Celebration
I celebrated my 38th birthday a couple of weeks ago. Or, as my husband likes to point out, I’m now in my 39th year (thanks, Love). Generally speaking, I’m not one to freak out about age. Anyone’s age. I truly see it as relative. But sometimes the body doesn’t lie and you end up feeling exactly as old as you are. That can be good or bad, depending on what you’re feeling, of course. One of the great pleasures I have in my life is being able to say, “I choose to be childfree.” This birthday made me realize that someday it will no longer be a choice. Someday, my body will make that decision for me. And then it becomes just a fact. In a blink of an eye (or a flip of the hormone switch) my statement, my proud declaration of a zero spawn count, goes from being one of empowerment to being one of clarification. And that bums me out.
Don’t get me wrong; I’m looking forward to the time when there is no way in hell I can get pregnant. After decades of trying to avoid procreation, it will be nice to sit back, sink into the hot flashes and facial hair growth, and watch the next generation or two try to maneuver their way around their fertile years. But I take pride in the fact that I live my life very purposefully, putting thought and effort behind every step I take. To have my uterus taken over by time seems sort of lazy to me. Or rather passive. And that’s just not me. I didn’t even let my husband’s vasectomy fool me into a false sense of sterility. Short of yanking out the testicles, it seems like it’s just leaving it to chance. He’s still cranking out sperm and there’s always the possibility that it could jump the vas deferens chasm and end up bunking down in one of my eggs. The odds of that happening are less than a 1%, but it’s still a chance. And I leave nothing to chance. “Besides,” I told him, “Even if your vasectomy holds, that just means you can’t have children. I still can.”

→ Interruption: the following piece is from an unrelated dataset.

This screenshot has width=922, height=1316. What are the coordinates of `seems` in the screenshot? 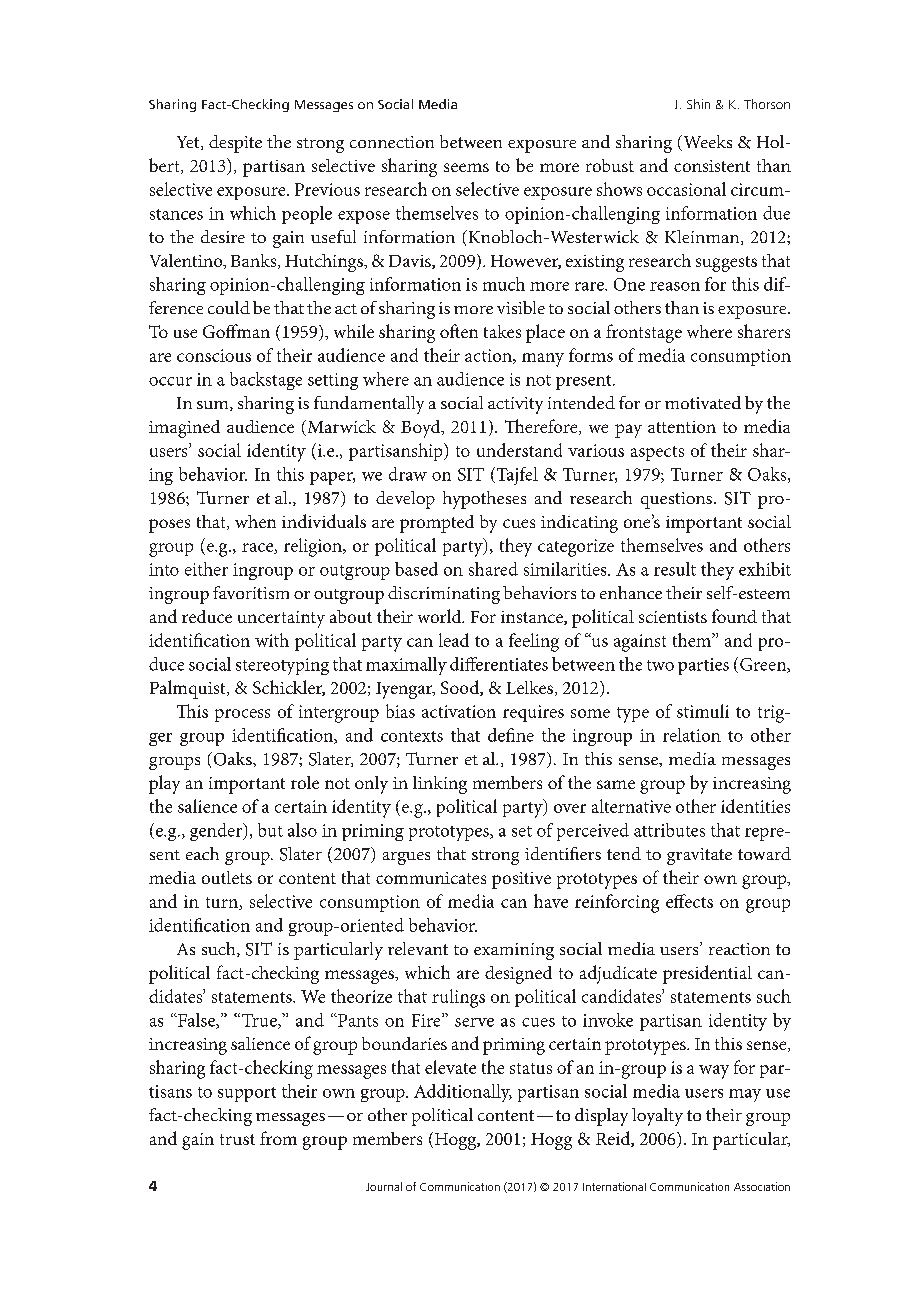 It's located at (466, 167).
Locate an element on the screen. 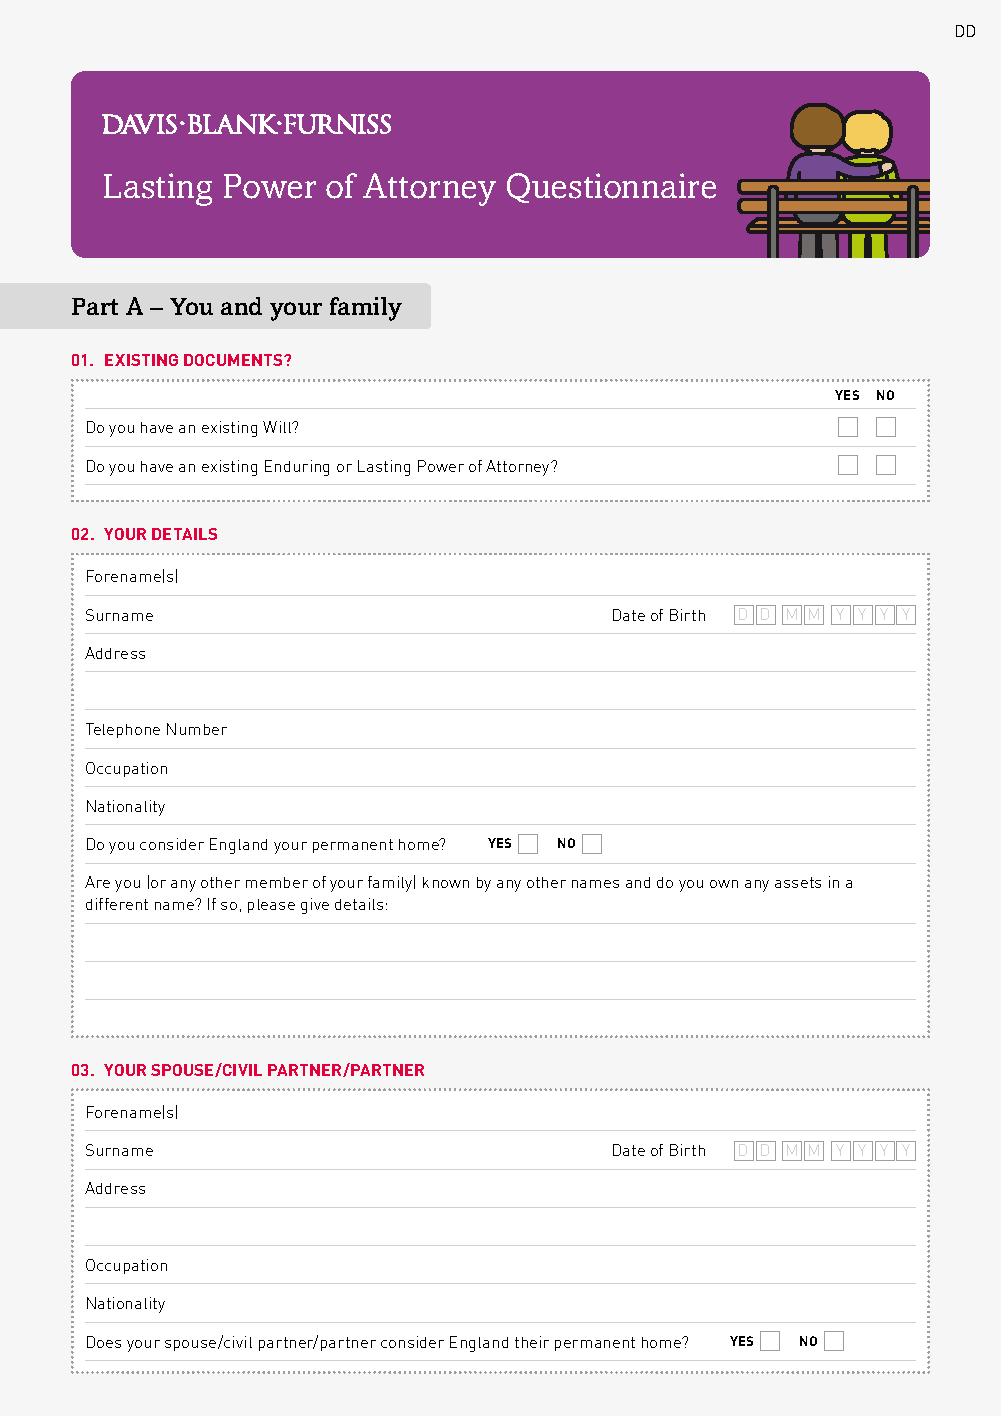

At least for now. Even at 38, I could be a baby-making machine if I wanted to. Even at 38, when I say, “I choose to be childfree,” it is quite literal. I’m not sure at what birthday, neither of those will be true. But for now, I’ll revel in the fact that they are. And I’ll revel in the fact that regardless of my age, I will always be bound and determined to shape my life and not the other way around. Regardless of what my body wants to do.